| 20:36 Uhr

Die Einheitsschule wird zum rot-grünen Unwort

Mainz. Das passt der rot-grünen Landesregierung gar nicht: Wegen einer Äußerung von Grünen-Fraktionschef Köbler muss sie sich im rheinland-pfälzischen Landtag für ihre Schulpolitik rechtfertigen. Da kennt die CDU kein Pardon. Dietmar Brück

Mainz. Selten ist eine Debatte im rheinland-pfälzischen Landtag so sehr von einem Wort geprägt worden. SPD und Grüne wollten den Begriff "Einheitsschule" am liebsten nicht mal mit der Kneifzange anfassen, so groß schien ihre Abneigung. Die CDU indes piesackte die Landesregierung geradezu mit dieser Vokabel. Die christdemokratische Bildungspolitikerin Bettina Dickes hielt Rot-Grün vor: "Daniel Köbler ließ die Katze aus dem Sack. Jetzt soll sie kommen, die Chancengleichheit der Einheitsschule." Donnernder Applaus in den eigenen Reihen, ärgerliche bis spöttische Reaktionen im Lager von SPD und Grünen.
Der Weg in den Landtag


Auslöser für die kontroverse Debatte war ein Interview in der Rhein-Zeitung. Darin hatte Grünen-Fraktionschef Daniel Köbler mit Blick auf die "eine Schule für alle" geantwortet: "Das ist nach wie vor unser Ziel. Wir wollen es Schritt für Schritt auf mittlere Sicht erreichen." Dieses Bekenntnis löste eine Fülle unterschiedlicher Reaktionen aus. Die CDU forderte sofort eine öffentliche Klarstellung von Rot-Grün. Schließlich fand der Streit seinen Weg in den Landtag.
CDU-Bildungspolitikerin Dickes sprach sich im Parlamentssaal vehement gegen die "eine Schule für alle" aus: "In Hamburg haben wir gesehen, wie die Eltern zu längerem gemeinsamen Lernen und der Einheitsschule stehen." Dort hatten die Bürger in einem Volksentscheid die sechsjährige Grundschule gekippt.
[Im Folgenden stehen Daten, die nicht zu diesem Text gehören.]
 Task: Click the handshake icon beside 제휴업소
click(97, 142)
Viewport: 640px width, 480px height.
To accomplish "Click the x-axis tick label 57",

Dickes: "Das Gleiche für alle Kinder ist nicht immer das Beste."
Den Rednern der rot-grünen Regierung merkte man an, wie widerwillig sie sich auf die von der CDU beantragte Debatte einließen. SPD-Bildungspolitikerin Bettina Brück verwies auf den Koalitionsvertrag, in dem ein klares Bekenntnis zur Vielfalt im Schulsystem enthalten ist. Sie warnte scharf vor einer ideologischen, völlig überflüssigen Diskussion um die Einheitsschule. An die CDU-Abgeordneten gewandt meinte sie: "Diese Debatte führen Sie selbst, sonst gibt es sie gar nicht." Brück erinnerte an das Schicksal der Freidemokraten, die "sogar das Gymnasium in der Verfassung verankern wollten". Und weiter: "Wo das hinführt, wenn man versucht, eine solche Diskussion mit der Brechstange zu führen, das hat man gesehen. Die FDP ist nicht mehr im Landtag." Worte, die in den rot-grünen Reihen viel Applaus ernteten.
Bildungsministerin Doris Ahnen (SPD) stellte klar: "Es gibt keine Forderung der Grünen nach der Einheitsschule." Die Ministerin ging die CDU hart an: "Offenbar geht Ihnen auch in der Bildungspolitik so die Munition aus, dass Sie solche Dinge hervorkramen müssen." Ahnen versicherte: "Wir unterstützen alle Schularten gleichberechtigt in ihrem Auftrag." Die grüne Parlamentarierin Ruth Ratter distanzierte sich sowohl vom Begriff als auch vom Konzept der Einheitsschule: "Sie gehört in die Mottenkiste der Pädagogik."
CDU-Politikerin Dickes indes ließ sich nicht in die Defensive drängen. Ahnen hielt sie vor: "Ich hätte gerne von Ihnen gehört, dass Sie der Aussage von Herrn Köbler widersprechen." Dickes weiter: "Wir wollen ein differenziertes Schulsystem mit einem starken Gymnasium."
Schließlich ging Grünen-Fraktionschef Köbler selbst ans Rednerpult. "Was Sie hier vorgetragen haben, war eine Geisterstunde", kritisierte er die Attacken der CDU. "Es geht uns um beste Bildung für alle - unabhängig von der Schulform", erklärte er kämpferisch und sprach sich für möglichst große Chancengleichheit aus. "Ich bin überall dort für ein längeres gemeinsames Lernen, wo der Elternwille dafür da ist", stellte er klar. "Dazu stehe ich."